How to archive a CMS powered website to static HTML

When switching the content management system of my website from ProcessWire to WordPress, I want to archive the previous website, because it contains some content that I want to keep and stay accessible.

In this post I’ll describe how to do it. Essentially, it is one single wget command with optional post-processing by sed .

For a real-world example, my goal is to create a collection of locally browsable HTML files from https://processwire2015.stut.de . I want to shut down that CMS but still publish the old website under a subdomain.

I’m doing this on a Linux (Ubuntu 22.04, but most Linuxes, as well as macOS, have the tools mentioned) command line. The go-to tool for ripping an entire website in Linux is wget . (wget is also available for Windows, see https://gnuwin32.sourceforge.net/packages/wget.htm and https://www.tomshardware.com/how-to/use-wget-download-files-command-line .)

I’m creating a blank subdirectory ~/processwire2015-static . All work is being done in this subdirectory.

1. Collect the Right wget Parameters

wget is a very versatile tool with lots of options. So I went through the documentation and collected the parameters for my use case:

  • follow links : -r
  • … but only within this domain: --domains=processwire2015.stut.de,www.stut.de,stut.de
  • write relative links, suitable for local viewing (as the original will go away): --convert-links
  • create files as .html, even is the URL ends with something else: --adjust-extension
  • also get page requisites like CSS: --page-requisites
  • don’t create subdirectories per host, to avoid the font being stored in a separate subdirectory: --no-host-directories

so the complete command line is

wget -r --domains=processwire2015.stut.de,www.stut.de,stut.de --no-host-directories --convert-links --adjust-extension --page-requisites https://processwire2015.stut.de

This runs for a minute or so and generates a collection of files and subdirectories.
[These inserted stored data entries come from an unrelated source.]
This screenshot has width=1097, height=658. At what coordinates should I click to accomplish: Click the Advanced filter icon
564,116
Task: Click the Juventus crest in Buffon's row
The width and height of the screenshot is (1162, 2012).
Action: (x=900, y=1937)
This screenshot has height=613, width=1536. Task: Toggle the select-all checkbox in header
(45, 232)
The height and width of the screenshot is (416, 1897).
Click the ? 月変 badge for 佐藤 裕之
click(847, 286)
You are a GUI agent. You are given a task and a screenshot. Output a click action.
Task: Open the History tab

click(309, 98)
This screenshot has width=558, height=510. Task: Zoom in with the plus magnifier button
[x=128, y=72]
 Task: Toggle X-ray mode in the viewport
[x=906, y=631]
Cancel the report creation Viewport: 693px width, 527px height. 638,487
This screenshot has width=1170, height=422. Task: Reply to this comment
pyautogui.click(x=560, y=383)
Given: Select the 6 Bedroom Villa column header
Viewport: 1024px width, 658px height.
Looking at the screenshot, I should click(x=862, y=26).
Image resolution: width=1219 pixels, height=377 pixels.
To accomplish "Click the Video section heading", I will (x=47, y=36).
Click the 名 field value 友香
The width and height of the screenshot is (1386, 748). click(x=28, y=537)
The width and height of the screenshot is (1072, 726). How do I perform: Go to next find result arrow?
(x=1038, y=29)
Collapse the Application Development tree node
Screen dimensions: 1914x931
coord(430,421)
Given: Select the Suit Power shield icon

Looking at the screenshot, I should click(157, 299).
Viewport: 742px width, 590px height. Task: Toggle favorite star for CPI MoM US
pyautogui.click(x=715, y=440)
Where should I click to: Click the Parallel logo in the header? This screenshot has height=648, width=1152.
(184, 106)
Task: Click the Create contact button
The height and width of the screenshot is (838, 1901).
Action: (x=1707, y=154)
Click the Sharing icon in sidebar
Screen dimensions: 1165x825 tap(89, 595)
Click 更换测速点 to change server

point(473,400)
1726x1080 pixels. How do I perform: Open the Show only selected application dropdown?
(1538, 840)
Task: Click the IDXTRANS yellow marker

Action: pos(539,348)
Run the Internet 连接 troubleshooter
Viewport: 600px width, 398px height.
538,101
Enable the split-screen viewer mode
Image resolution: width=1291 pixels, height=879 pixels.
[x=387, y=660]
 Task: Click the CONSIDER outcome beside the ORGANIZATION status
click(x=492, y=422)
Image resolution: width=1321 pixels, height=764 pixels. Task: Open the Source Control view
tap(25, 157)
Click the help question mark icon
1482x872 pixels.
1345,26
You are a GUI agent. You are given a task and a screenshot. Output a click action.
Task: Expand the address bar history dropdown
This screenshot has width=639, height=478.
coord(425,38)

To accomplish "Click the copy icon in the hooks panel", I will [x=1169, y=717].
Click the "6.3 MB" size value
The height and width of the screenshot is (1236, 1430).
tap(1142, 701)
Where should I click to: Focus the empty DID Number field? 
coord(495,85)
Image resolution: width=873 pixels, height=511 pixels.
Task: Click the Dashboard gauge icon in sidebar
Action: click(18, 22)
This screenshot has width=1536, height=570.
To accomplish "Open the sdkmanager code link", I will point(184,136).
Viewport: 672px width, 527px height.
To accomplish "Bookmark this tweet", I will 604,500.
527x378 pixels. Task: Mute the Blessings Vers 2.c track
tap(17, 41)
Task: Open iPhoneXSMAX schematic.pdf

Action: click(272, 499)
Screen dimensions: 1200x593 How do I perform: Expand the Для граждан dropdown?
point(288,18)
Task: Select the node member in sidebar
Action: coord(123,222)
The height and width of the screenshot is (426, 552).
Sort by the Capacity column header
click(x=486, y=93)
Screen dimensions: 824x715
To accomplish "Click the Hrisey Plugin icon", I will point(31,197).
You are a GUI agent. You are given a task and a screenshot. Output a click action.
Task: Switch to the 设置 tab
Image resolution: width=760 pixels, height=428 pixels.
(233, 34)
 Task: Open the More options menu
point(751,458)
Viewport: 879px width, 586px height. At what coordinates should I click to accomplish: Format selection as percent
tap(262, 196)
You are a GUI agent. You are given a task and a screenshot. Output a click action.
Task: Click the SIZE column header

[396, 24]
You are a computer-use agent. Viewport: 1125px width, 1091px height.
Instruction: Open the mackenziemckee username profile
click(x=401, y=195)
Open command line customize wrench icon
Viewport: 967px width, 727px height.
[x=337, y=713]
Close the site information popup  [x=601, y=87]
The number of separate index.html files comes from the URL composition of ProcessWire: For instance, the „english“ page has the URL /english , which is not a good filename. So wget creates a subdirectory of this name and an index.html file with the real contents.

The Linux tree command lists a nice overview:

.
├── css?family=Lusitana:400,700|Quattrocento:400,700.css
├── deutsch
│   ├── bueroservice-marion-stut
│   │   └── index.html
│   ├── dienstleistung
│   │   └── index.html
│   ├── erfahrungen
│   │   └── index.html
│   ├── index.html
│   └── lebenslauf
│       └── index.html
├── english
│   ├── cv
│   │   └── index.html
│   ├── experience
│   │   └── index.html
│   ├── index.html
│   └── services
│       └── index.html
├── index.html
├── kontakt-impressum
│   ├── datenschutzerklaerung
│   │   └── index.html
│   └── index.html
├── links
│   └── index.html
├── site
│   ├── assets
│   │   └── files
│   │       ├── 1025
│   │       │   └── passbild-martin-web.jpg
│   │       └── 1034
│   │           └── passbild-martin-web.jpg
│   └── templates
│       └── styles
│           └── main.css
└── site-map
    └── index.html

2. Postprocessing – Cleanup with sed

Inevitably, some manual cleanup will be needed.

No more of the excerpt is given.